At nearly 11 weeks, we arrived at the OB office we had
selected. It was another surreal moment
– in the infertility community, there is a feeling of “graduating” when your
reproductive endocrinologist (fertility doc) passes you off to an OB. It means
you have overcome several hurdles are ready for Next Level Baby Growing. And
again, intermixed with the excitement was fear. I sat in the office waiting for
the doctor to arrive with tears slowly streaming down my face. At first I didn’t even realize I was crying,
but I couldn’t stop the tears. They trickled out like a broken faucet that just
wouldn’t tighten. Seth would ask what
was wrong, and all I could do was shrug: “I guess I’m just really scared.”
Our doctor arrived, and seeing my emotional state, she
hurried through the preliminary questions so we could get to the ultrasound. As
the images appeared on the screen, I was shocked to see the changes in a few
short weeks. I could see the outline of a head and a body. Our doctor quickly
found and measured a viable heartbeat. And then, I heard Seth say: “Is that an
arm?” And there it was, an unmistakable arm moving back and forth across the
screen. “It’s waving!” I exclaimed. Now, in many ways I’m a very logic-oriented
person. I like data and science and I can’t stand cheesy, scientifically
inaccurate quotes like Shoot for the
moon; even if you miss, you’ll land among the stars. And the logical parts
of my brain knew that our child wasn’t actually saying hello to us. I mean, I
KNOW that. But my limbic system was driving the bus at this point, and I smiled
as I thought, My baby’s waving. My baby’s
waving. My baby’s waving.
My baby.
There was a noticeable, discernable shift inside me at that
moment, like I had been trying to pick a lock for weeks and finally heard a click. My baby. That was the first time
I had dared use personal verbiage; prior to that, I mostly spoke abstractly or
used scientific terms. For the first
time, I felt a connection, and I began to warm up to the idea that this might
be real, like I was opening the front door just wide enough to peer through the
crack to see who was there. Seth and I walked out of that appointment with our
arms around each other, a bounce in our step. It was the first time I had ever
left a doctor’s appointment feeling true joy.

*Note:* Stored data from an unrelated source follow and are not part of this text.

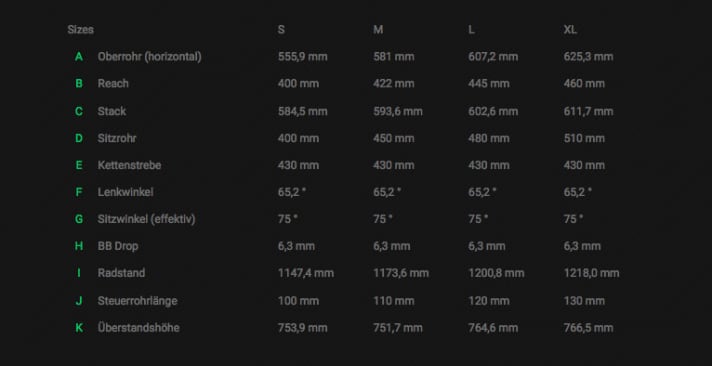The height and width of the screenshot is (366, 712).
Task: Click the green E Kettenstrebe marker
Action: click(79, 165)
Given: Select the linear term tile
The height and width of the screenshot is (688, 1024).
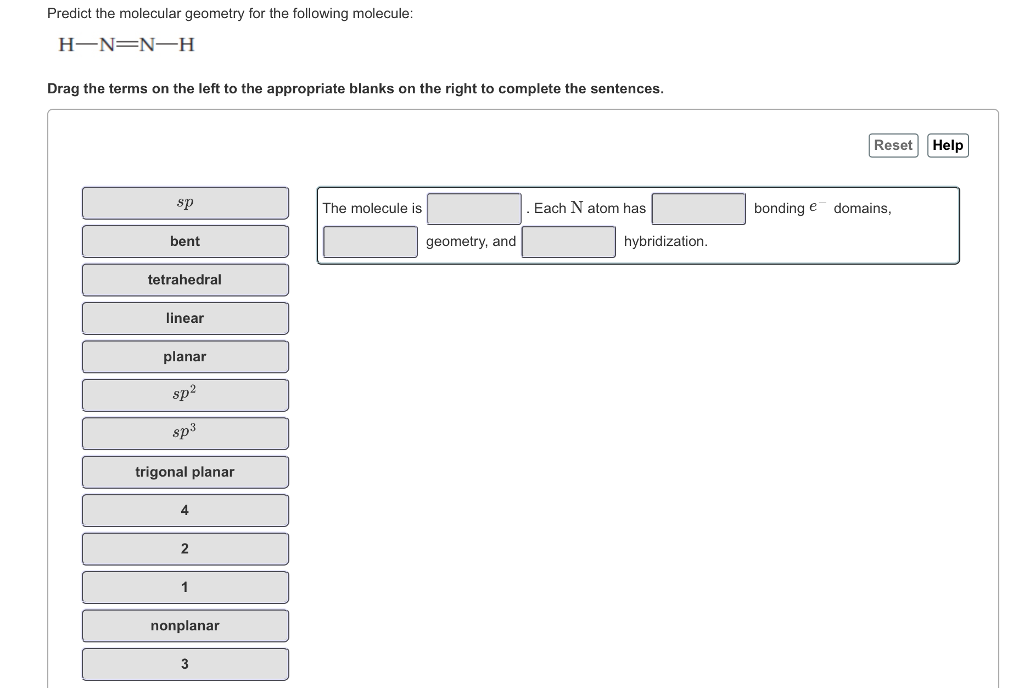Looking at the screenshot, I should [x=185, y=318].
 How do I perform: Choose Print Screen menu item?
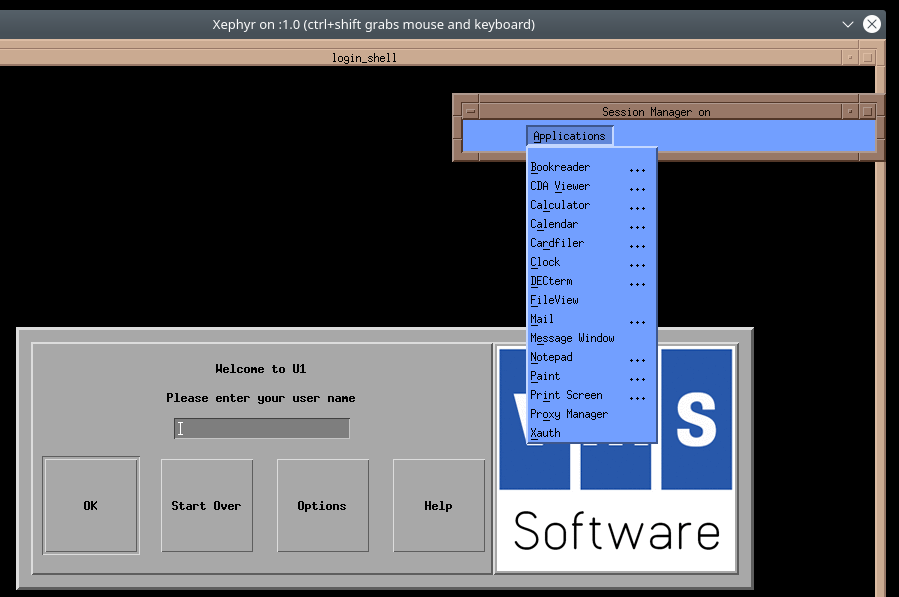point(566,395)
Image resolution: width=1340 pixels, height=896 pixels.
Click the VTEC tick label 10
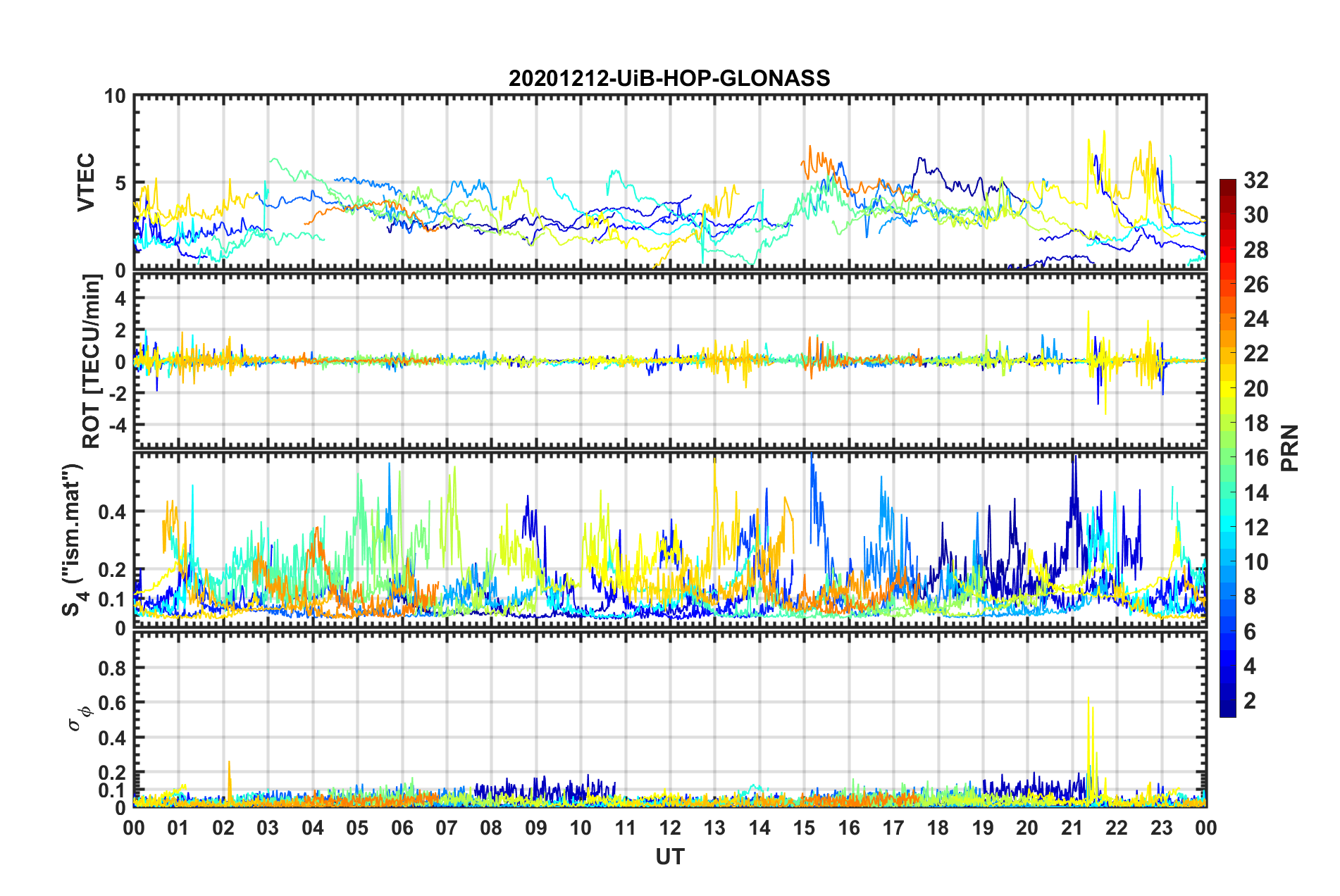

And from there – the weeks have progressed. Aside from one
more terrifying appointment where it took several minutes to find the
heartbeat, checkups have been relatively uneventful. My belly has grown and I
have a new wardrobe of hand-me-down maternity clothes. We have had every
genetic test that can be safely done, and thus far everything has checked out
clear. As I type this, the four baby apps I have on my phone say 19 weeks, 1
day. There are still fears, worries, anxieties.
Currently, we wait with equal parts anticipation and anxiousness for
“The Big One” – our twenty week ultrasound.
At times, the thought “What if this is all some dirty trick and it ends
tomorrow?” creep back into my head. The thoughts come, and then they go, and
then some time later they come back again. And that’s okay, because I’m slowly
opening the door wide enough to let some light in; some Hope that maybe, just
maybe, this train will take us to our baby.
So, it is with excitement, nervousness, hope, and great joy
that we announce:
Baby Foster, due to arrive February 14, 2019. Our Valentine.